Anyone with a sweet tooth and a heart to match will find satisfaction at this week's Pennsylvania College of Technology food show, where students' delectable dream houses will be auctioned to help fulfill the wishes of needy families.

School of Hospitality students are putting the finishing touches on 11 edible chocolate houses that will be auctioned during Penn College's eighth annual food show on Friday, Dec. 3. All auction proceeds will benefit the Williamsport/Lycoming affiliate of Habitat for Humanity.

"There's probably not one person who doesn't like chocolate, so, just as an interest, it brings people in," said event organizer Chef Monica Lanczak, a baking and pastry arts instructor at Penn College. "The students work hard all semester, really contribute a lot of their own time to the production of these houses, and it benefits a great cause."

According to Lanczak, the auction has raised more than $3,000 during the past seven years for Habitat for Humanity's home-building efforts. She promises that Friday's chocolate house auction will have a tasty twist on past successes.

"This year, we have a great theme Dickens' Village so (the chocolate houses) are going to be more decorative. I think it's fun to have a theme. Whereas before, the students chose their own theme. This year, it's going to be set up as a village, which makes it a little different."

Lanczak says the creativity annually showcased by her chocolate works class hasn't changed, however.

This year's 10- by 12-inch chocolate houses will include replicas of "Big Ben," "Heathmoor Castle," "Scrooge and Marley Loans" and "Camden Towne Church." The students spend about eight weeks planning, designing and producing the houses, each of which consists of eight to 12 pounds of chocolate.

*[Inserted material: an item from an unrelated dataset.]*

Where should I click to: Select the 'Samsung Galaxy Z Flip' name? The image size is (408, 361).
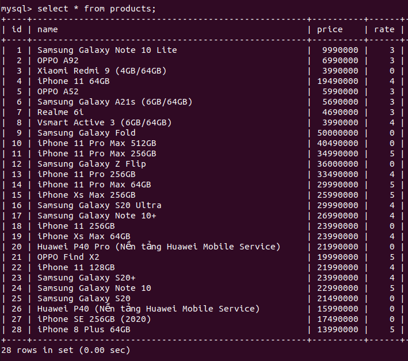[x=91, y=164]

"I think (visitors to the food show) are going to be pleasantly surprised this year because, in the past, our sizes tended to be a little larger but less decorative. This year, we're focused on smaller pieces with more decoration on them," she said. "I think they are going to be pleasantly surprised by the look of the houses, how they actually do really resemble the Dickens houses."

If kept in a relatively cool spot in a home, Lanczak says, the chocolate houses will remain edible throughout the winter holidays. The minimum bid for a house is $30 during the food show, which is scheduled from 10:30 a.m. to 2 p.m. at Penn College's Thompson Professional Development Center.

The 12 students who produced the 11 works are James Deaver and Linda Rodke, Jerry Dimitratos, Jessica Emick, Andrea High, Amanda Jones, Matthew Loss, Kim Nalitz, Charles Niedermyer II, Nova Ritchey, Matt Sclesky and Mandi Scott.